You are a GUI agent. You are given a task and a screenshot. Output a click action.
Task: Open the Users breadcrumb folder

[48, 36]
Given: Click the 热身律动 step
* * *
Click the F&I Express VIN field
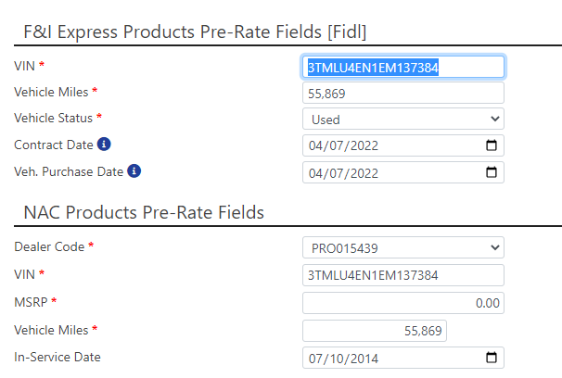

**Problem**
Please rewrite the records starting with the line containing "You are a GUI" and going on through the line containing "Given: Click the 热身律动 step", replacing "breadcrumb" with "sidebar" and leaving everything else unchanged.

**Solved exercise**
You are a GUI agent. You are given a task and a screenshot. Output a click action.
Task: Open the Users sidebar folder

[48, 36]
Given: Click the 热身律动 step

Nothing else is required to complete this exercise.